[ 人物 ]
(2016/6/21 05:00)
私は「ものづくり系女子」。製造業を勝手に応援する目的で3Dプリンター業界を中心に講演やワークショップを行ってきた。
就職活動で3Dプリンターを初めて知ったのが2007年。「技術をこんなにかっこよく見せられるんだ」と翌年、製造コンサルティング会社に入社。経済学専攻の私は、理系女子ならぬ「理転女子」として社会へ踏み出した。
入社後3カ月間の研修。図面の読み方から3次元CAD設計の基礎、工場での金型製造、何もかもが初体験。現場では作業着に安全靴の毎日だった。
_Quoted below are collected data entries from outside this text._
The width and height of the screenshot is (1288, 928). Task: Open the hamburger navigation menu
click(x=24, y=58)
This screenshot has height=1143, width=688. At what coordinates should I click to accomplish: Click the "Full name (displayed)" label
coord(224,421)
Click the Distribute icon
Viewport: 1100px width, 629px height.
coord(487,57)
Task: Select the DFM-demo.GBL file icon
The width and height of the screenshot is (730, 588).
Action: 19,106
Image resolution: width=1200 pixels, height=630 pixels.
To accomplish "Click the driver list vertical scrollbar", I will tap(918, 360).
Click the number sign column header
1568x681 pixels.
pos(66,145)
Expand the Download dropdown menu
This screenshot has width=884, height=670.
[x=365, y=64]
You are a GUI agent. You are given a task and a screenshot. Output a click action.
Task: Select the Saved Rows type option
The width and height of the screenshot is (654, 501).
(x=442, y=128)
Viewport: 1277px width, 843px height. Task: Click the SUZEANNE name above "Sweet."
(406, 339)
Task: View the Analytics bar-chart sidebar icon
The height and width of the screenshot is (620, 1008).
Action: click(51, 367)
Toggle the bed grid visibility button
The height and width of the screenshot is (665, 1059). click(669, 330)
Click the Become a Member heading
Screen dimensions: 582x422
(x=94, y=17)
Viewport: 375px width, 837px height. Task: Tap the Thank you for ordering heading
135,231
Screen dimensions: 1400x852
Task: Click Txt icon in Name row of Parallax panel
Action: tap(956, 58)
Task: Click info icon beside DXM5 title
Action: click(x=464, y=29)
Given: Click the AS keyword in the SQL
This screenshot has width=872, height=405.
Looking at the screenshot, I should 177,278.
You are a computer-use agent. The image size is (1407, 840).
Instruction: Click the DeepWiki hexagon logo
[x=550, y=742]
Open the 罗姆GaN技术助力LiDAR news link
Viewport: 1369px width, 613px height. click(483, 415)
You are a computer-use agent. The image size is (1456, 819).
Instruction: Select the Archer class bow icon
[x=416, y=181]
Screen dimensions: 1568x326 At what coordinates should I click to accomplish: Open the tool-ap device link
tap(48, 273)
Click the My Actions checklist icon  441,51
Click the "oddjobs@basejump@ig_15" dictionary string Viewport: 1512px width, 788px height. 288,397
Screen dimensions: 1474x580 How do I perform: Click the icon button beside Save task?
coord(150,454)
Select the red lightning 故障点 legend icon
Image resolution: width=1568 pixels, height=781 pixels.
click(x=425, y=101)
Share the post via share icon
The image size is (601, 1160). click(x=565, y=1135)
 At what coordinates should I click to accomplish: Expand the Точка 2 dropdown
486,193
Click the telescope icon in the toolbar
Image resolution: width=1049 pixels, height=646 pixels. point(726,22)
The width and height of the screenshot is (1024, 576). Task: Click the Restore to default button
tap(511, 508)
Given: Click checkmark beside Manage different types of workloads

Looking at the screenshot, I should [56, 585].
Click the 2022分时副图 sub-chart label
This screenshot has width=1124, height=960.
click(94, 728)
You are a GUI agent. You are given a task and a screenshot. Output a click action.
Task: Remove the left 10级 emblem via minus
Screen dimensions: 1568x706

女子が珍しい現場。周囲から「ものづくり系女子」と呼ばれ、その肩書が気に入っていた。「アール部分がかわいい」「マシンの稼働音がメロディアス」ものづくりを女子の感性で楽しむ。知識や経験が足りず仕事に置いて行かれそうな時も、自分らしさを大切にしようと決めた。
11年、「ものづくり系女子」としての活動開始時には、ソーシャルメディアをいち早く活用し全国からメンバーやイベント参加者が集まった。渋谷パルコやカフェに3Dプリンターを持ち込んで展示やトークイベントを行う度に「ものづくり」という世の中では珍しいコンテンツが同年代に浸透していく実感があった。
女子大卒からの製造業就職は大きな変化に見えるが、両親の存在が根源にある。大分県佐伯市で医療機器製造、精密板金加工に夫婦で関わり、食卓の会話も「検査が」「加工のバリが」、週末には新日本製鉄(現新日鉄住金)の工場見学。自然とものづくりを教わった。
「ものづくりを身近な存在にしたい」。街角でコーヒーを飲むように、スタッフと会話をしながらものづくりを楽しむ。素材や作り方を自由に語り合える文化を作りたい。メイカーズムーブメントや工作機械の時間利用が可能なファブ施設の存在が追い風だ。
すてきな夫婦がいる話題のお店。そんな存在を目指して夫と「Little Machine Studio」を運営して一年。3Dプリンターをはじめ、デジタル工作機械のかっこ良さや面白さを伝えるメーカー横断型のショールームだ。もうすぐ生まれる子どもには、いつか私たちの「ものづくりの背中」がどんな風だったか聞いてみたい。
企画協力・日本女性技術者フォーラム(JWEF)
(火曜日に掲載)
wip取締役 神田沙織(かんだ・さおり)
〈プロフィル〉日本女子大家政学部卒業。3Dプリントサービス運営を経て夫と起業し現職。14年に「3D Printing Handbook」(オライリー・ジャパン)執筆。15年度総務省「異能vation」プロジェクト本採択者。